California resolution urges other states to oppose Trump’s election commission

Trisha Gambel casts her primary vote at Bouquet Canyon Church in Saugus on Nov. 8, 2016. KATHARINE LOTZE/SIgnal. 06072016

State efforts to shield voter data from President Donald Trump’s Election Integrity Commission passed its first committee hurdle Tuesday.

Introduced by Senator Henry Stern (D-Canoga Park), the senate resolution asks other states to join California in not sharing election data with the president’s commission, expressing concerns with its legality.

“On its face, the President’s Election Integrity Commission is nothing but a tax-payer funded attempt to fuel misguided conspiracy theories,” Stern said when introducing the resolution. “This measure is a rallying cry for other states to join a growing coalition of election officials, Attorneys General and civil rights watchdog groups in protecting the sanctity of electoral data by not yielding to the demands of this fraudulent commission.”
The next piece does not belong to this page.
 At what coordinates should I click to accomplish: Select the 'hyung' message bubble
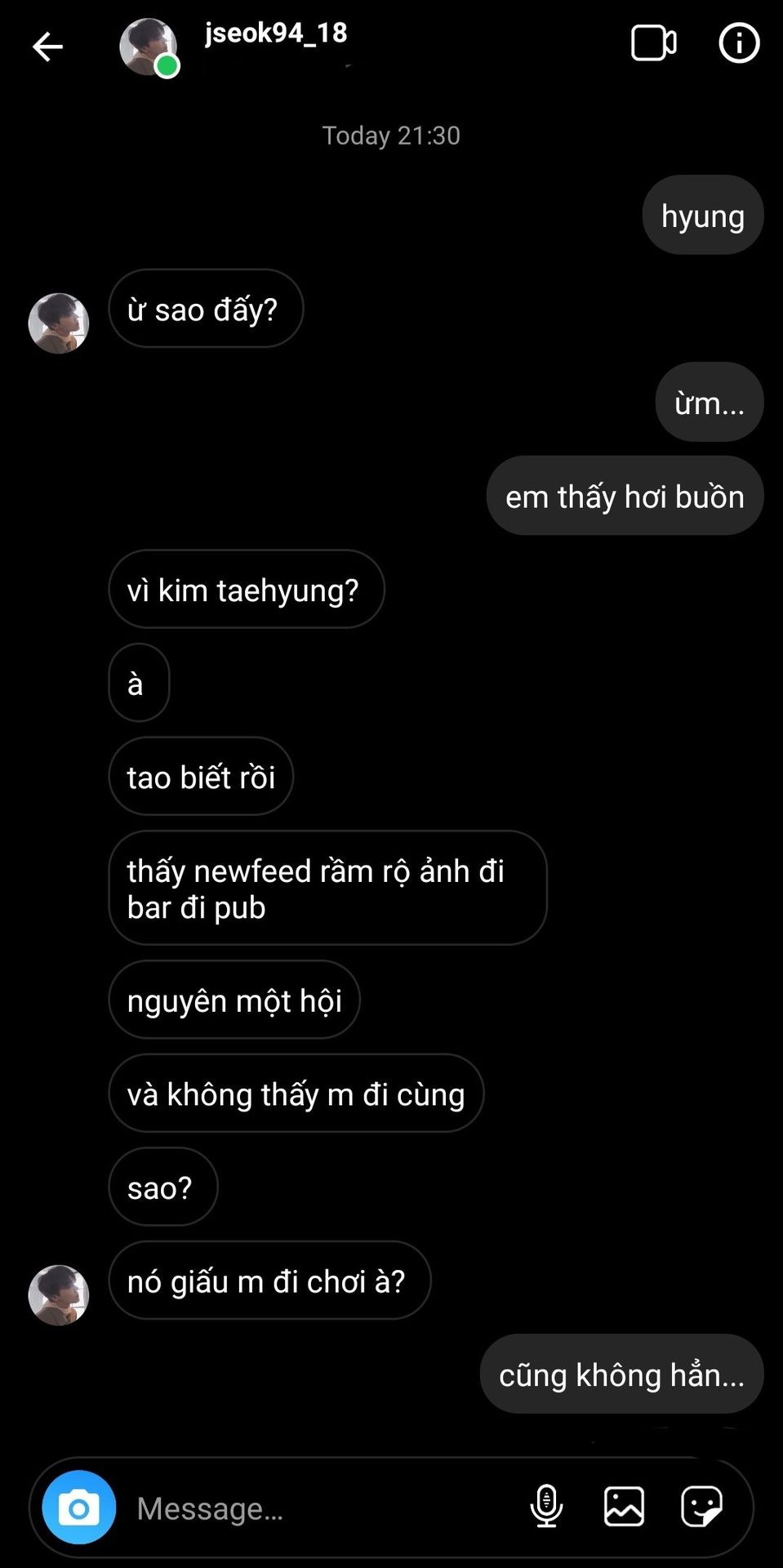(703, 215)
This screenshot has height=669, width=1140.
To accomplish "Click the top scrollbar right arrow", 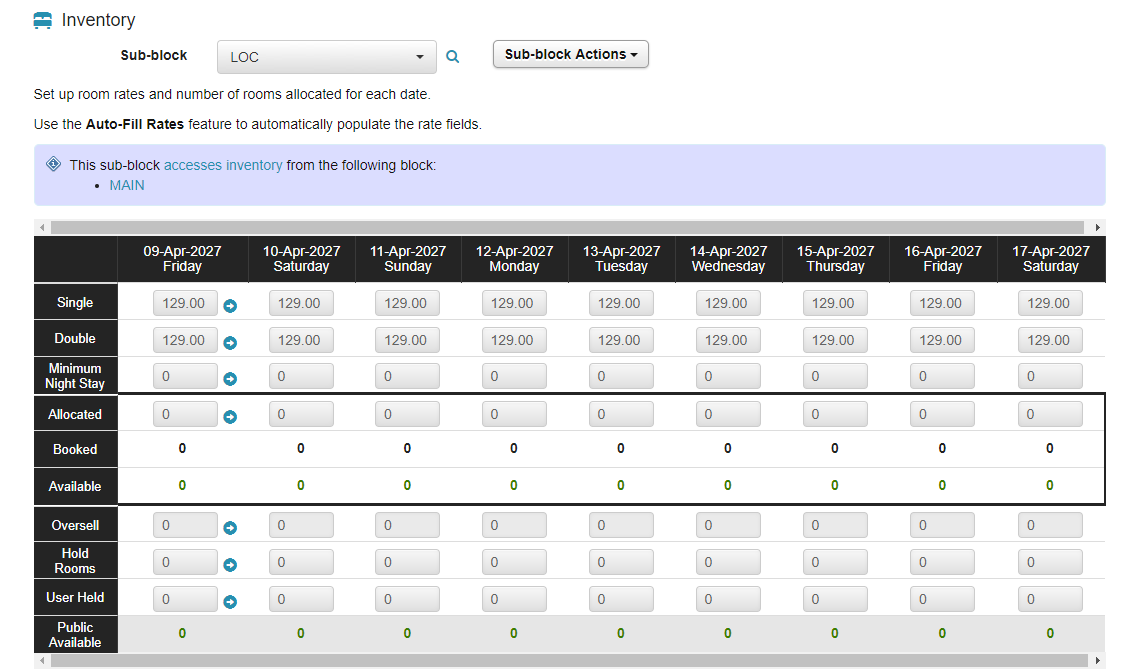I will tap(1098, 228).
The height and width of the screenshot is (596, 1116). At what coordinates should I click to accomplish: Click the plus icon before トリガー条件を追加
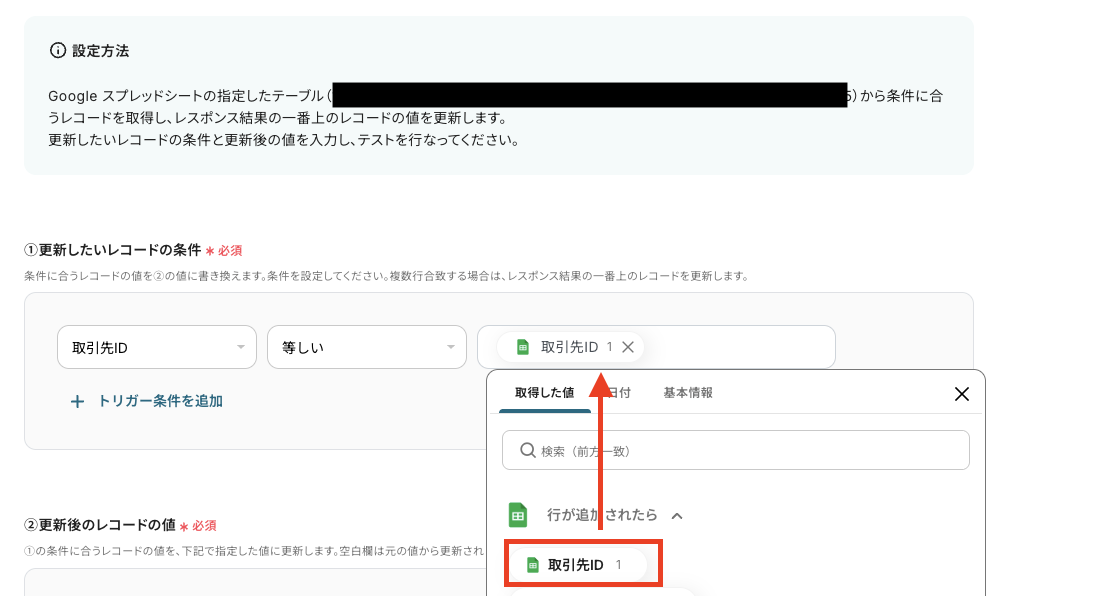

Senator Stern serves as the Chair of the Senate Committee on Elections and Constitutional Amendments, the committee who pushed the resolution through on Tuesday.

While Stern’s Senate Joint Resolution 11 was the first of its kind, other state officials have expressed concern with the commission, which was introduced in May.
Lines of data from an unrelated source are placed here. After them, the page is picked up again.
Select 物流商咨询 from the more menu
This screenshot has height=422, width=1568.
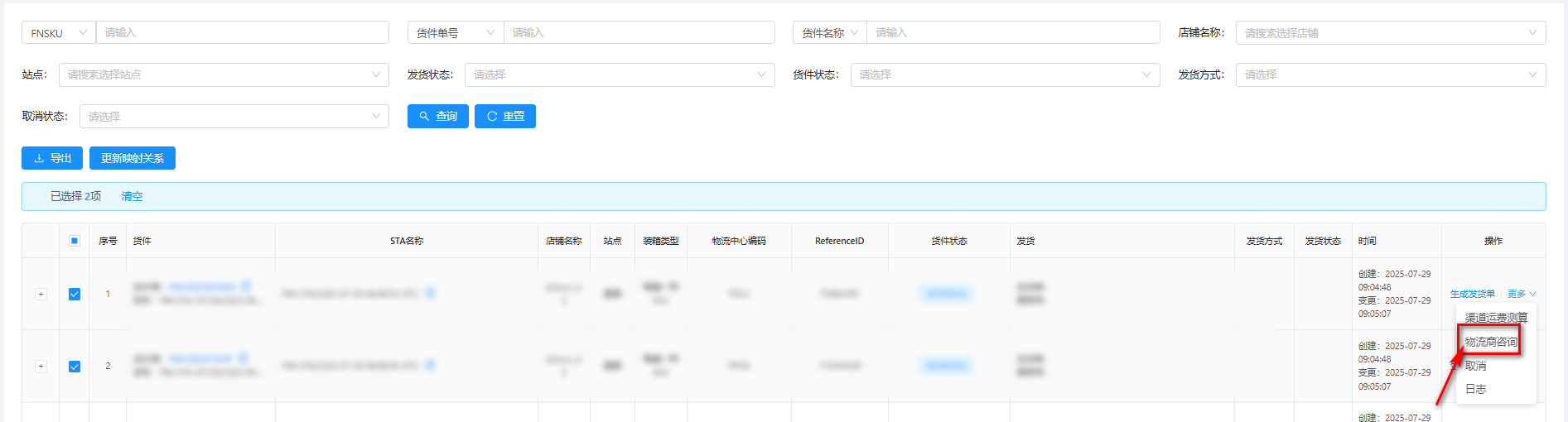pyautogui.click(x=1490, y=342)
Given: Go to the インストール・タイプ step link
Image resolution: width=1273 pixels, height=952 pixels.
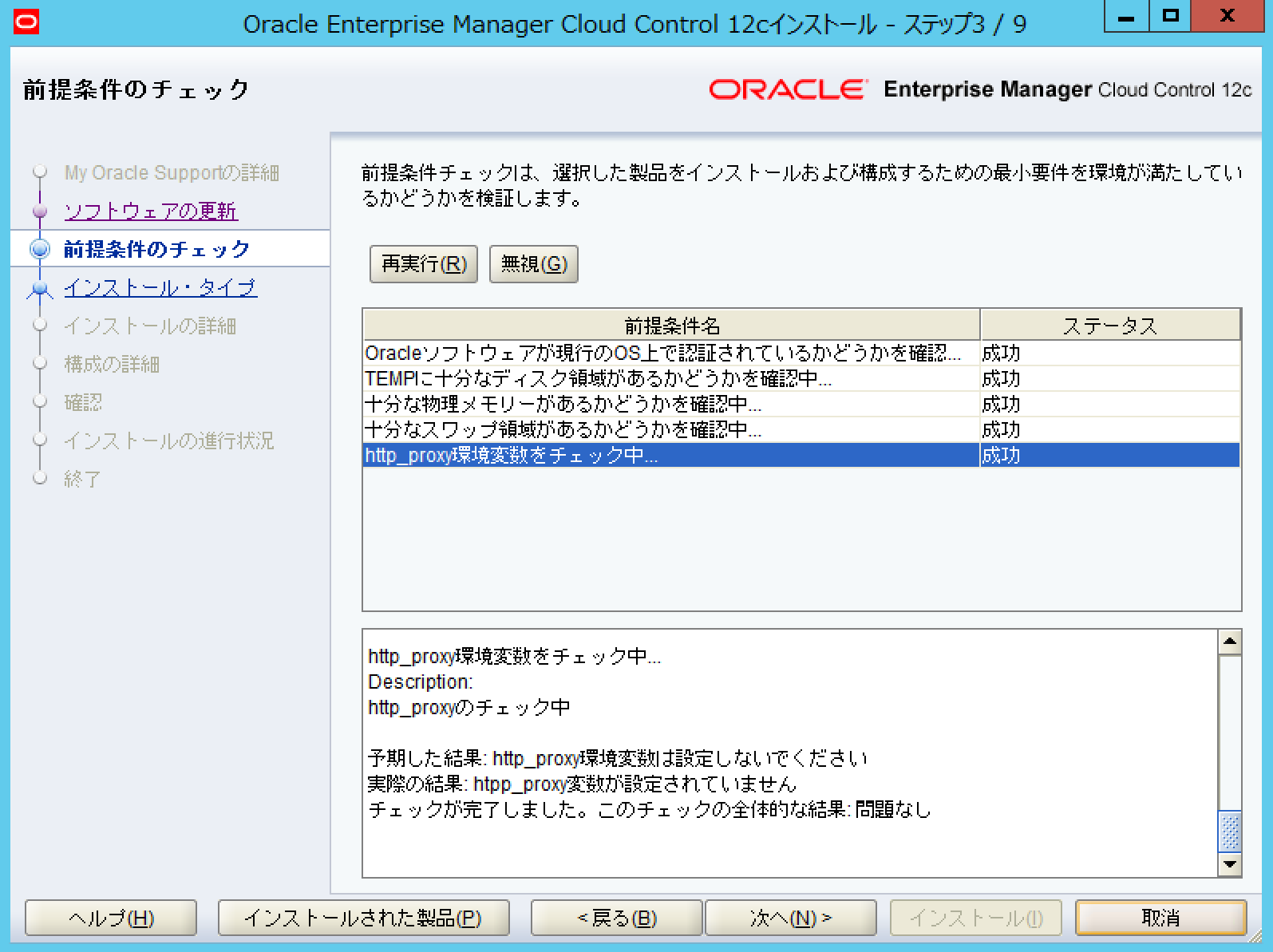Looking at the screenshot, I should click(x=160, y=288).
Refusing to comply, Secretary of State Alex Padilla said California will not provide voter data to the commission, saying it is “unprecedented and unsecure.”

“The President’s Election Commission is a waste of taxpayer money, created to justify his lies about millions of illegal votes and to advance measures to suppress voting rights,” Padilla said in a statement.
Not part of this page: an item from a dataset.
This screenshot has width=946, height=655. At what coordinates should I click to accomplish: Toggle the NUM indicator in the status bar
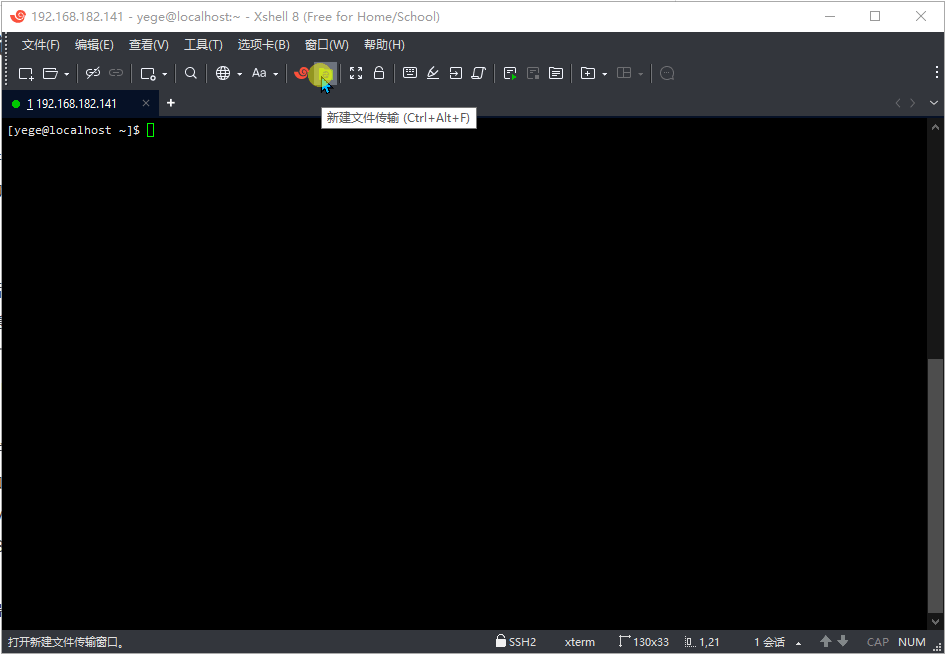click(911, 641)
Elected officials, representatives and voting rights advocates have partnered in the past to make voting convenient and without risking voters’ security, according to Board Chair at California Common Cause Chair Jonathan Stein.

“The federal government should be studying California’s success instead of spending taxpayer time and money on a poorly-run commission that appears to have pre-judged the matter it is studying,” Stein said in a statement.

Senate Joint Resolution 11 will now go to the Senate floor for a vote. It has until the Sept. 15 legislative deadline to pass through both the Senate and Assembly.